▼

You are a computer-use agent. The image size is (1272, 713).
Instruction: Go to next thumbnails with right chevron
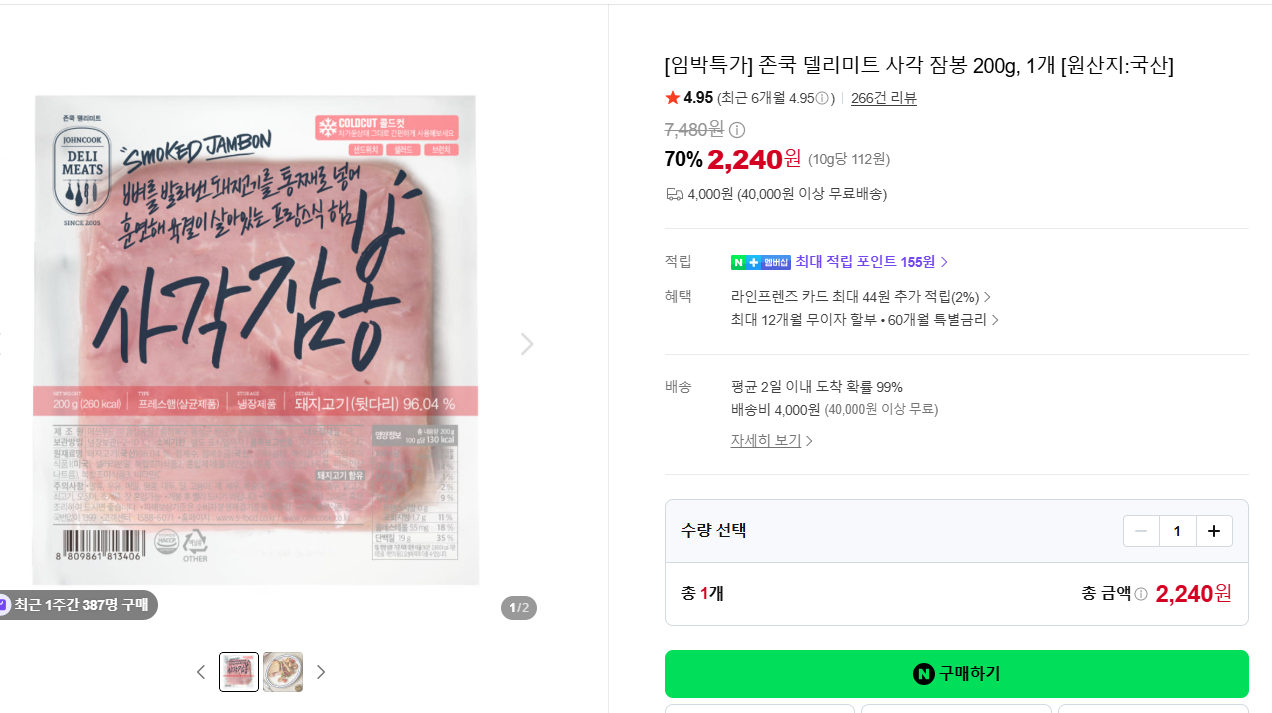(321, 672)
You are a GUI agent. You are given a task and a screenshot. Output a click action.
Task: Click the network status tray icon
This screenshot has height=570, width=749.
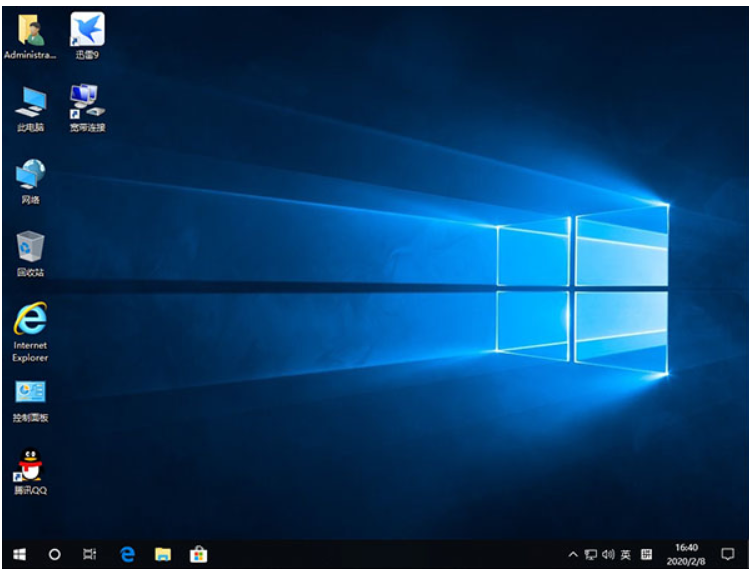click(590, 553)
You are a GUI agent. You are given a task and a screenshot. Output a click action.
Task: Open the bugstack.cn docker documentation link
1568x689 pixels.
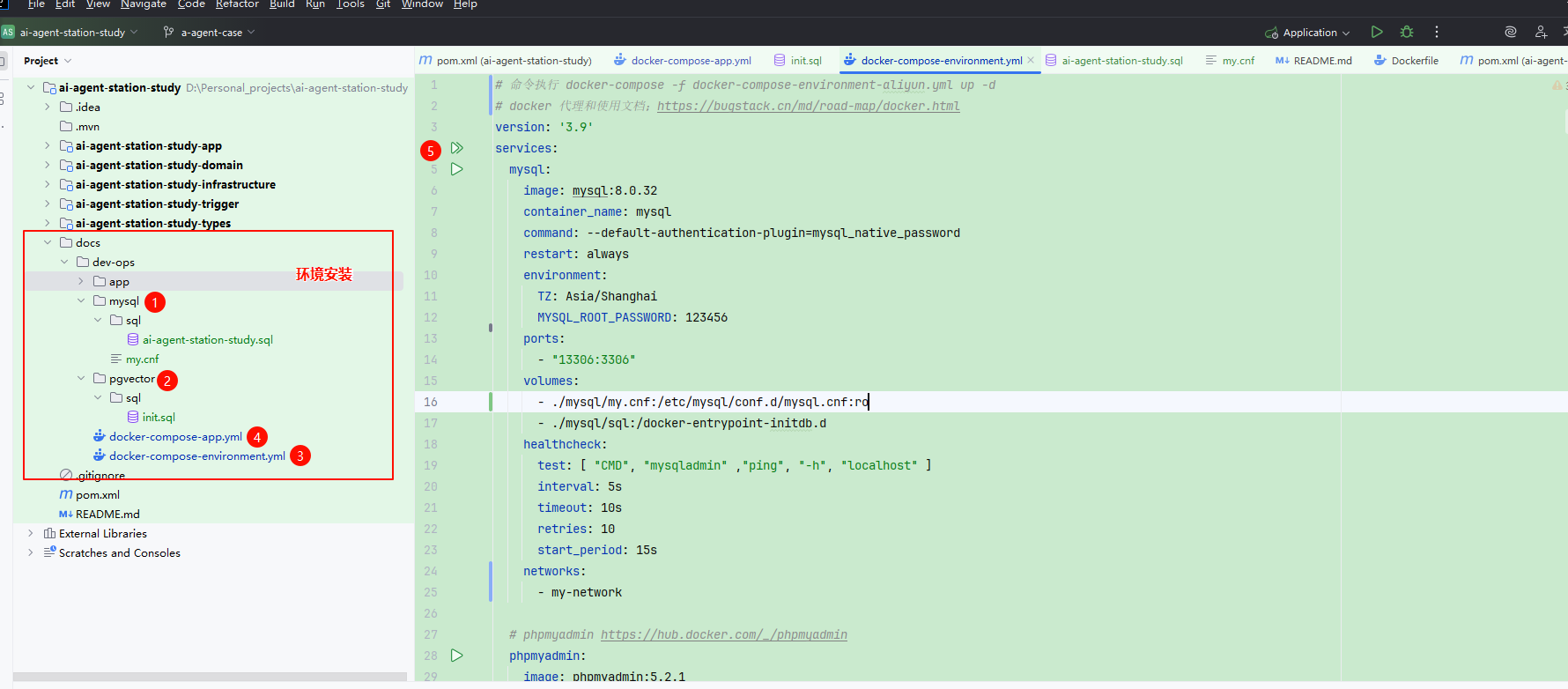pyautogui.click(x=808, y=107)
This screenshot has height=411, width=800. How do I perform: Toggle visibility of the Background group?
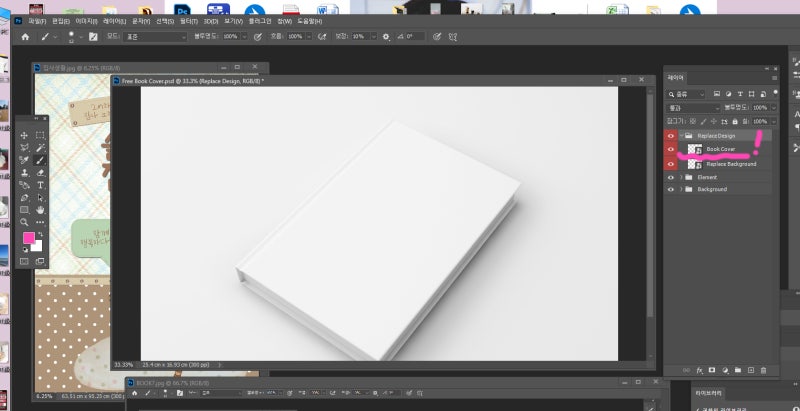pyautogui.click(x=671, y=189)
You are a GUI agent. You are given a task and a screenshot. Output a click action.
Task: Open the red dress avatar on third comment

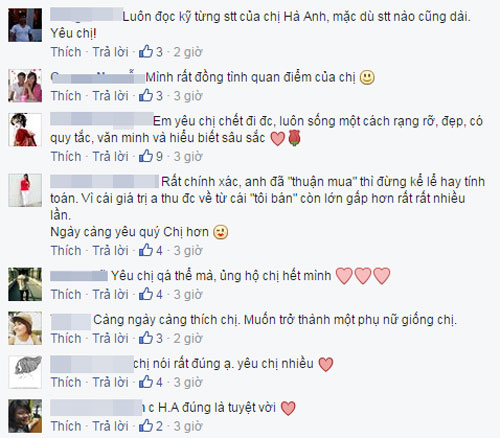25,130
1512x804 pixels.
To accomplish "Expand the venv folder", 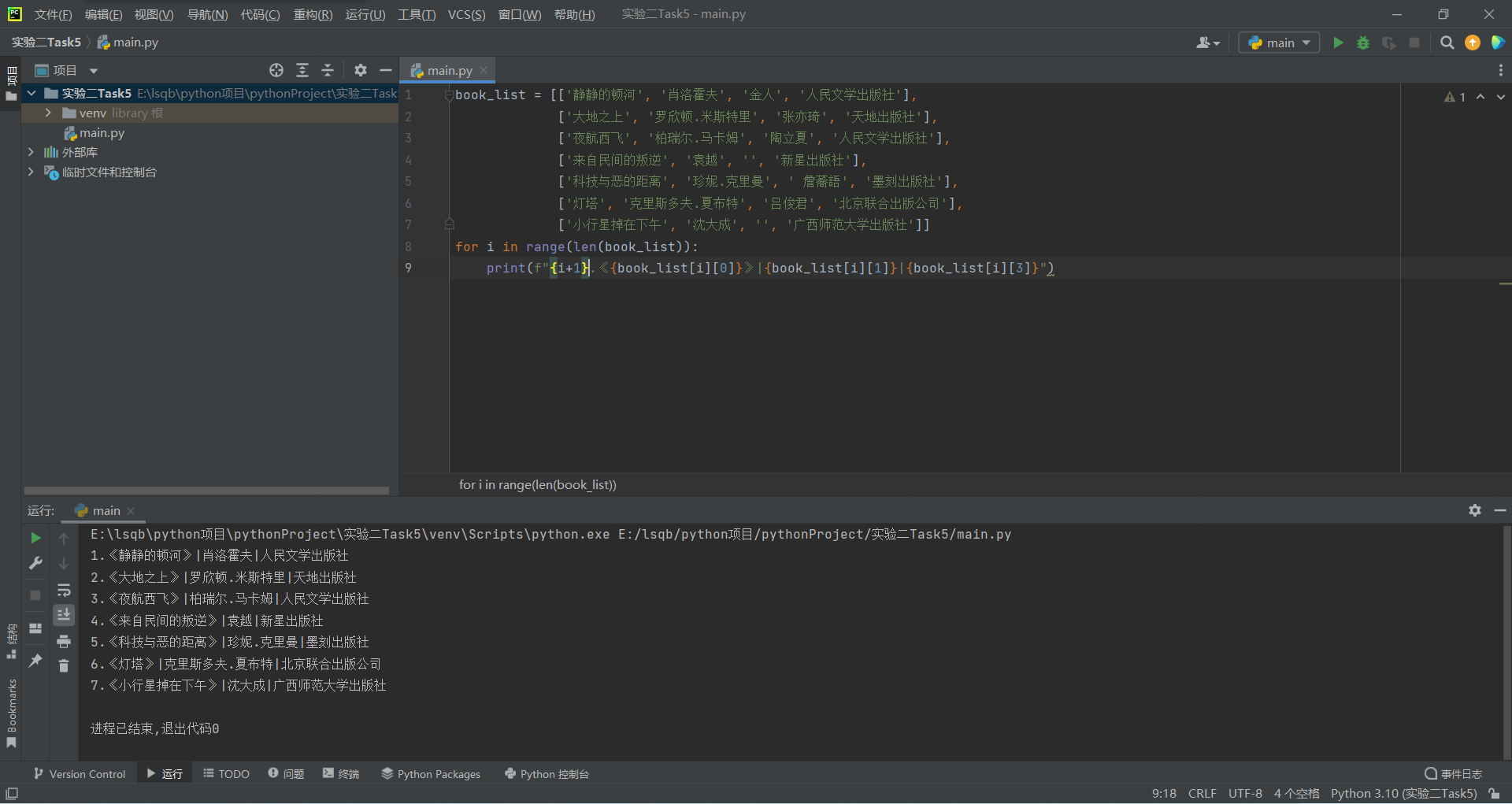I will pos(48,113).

▲

→ Problem description
Please copy everything from the start of the records down to the line containing "click(590, 553)", both ends included, requests and all, and scale every coordinate in the answers by 1.25, rounding to whole numbers with halves going up. Leave the pictures out of your answer.

→ Answer to this exercise
You are a computer-use agent. The image size is (1272, 713).
Instruction: Go to next thumbnails with right chevron
(401, 840)
You are a GUI agent. You are given a task and a screenshot. Output a click action.
Task: Click the network status tray icon
This screenshot has height=570, width=749.
click(738, 691)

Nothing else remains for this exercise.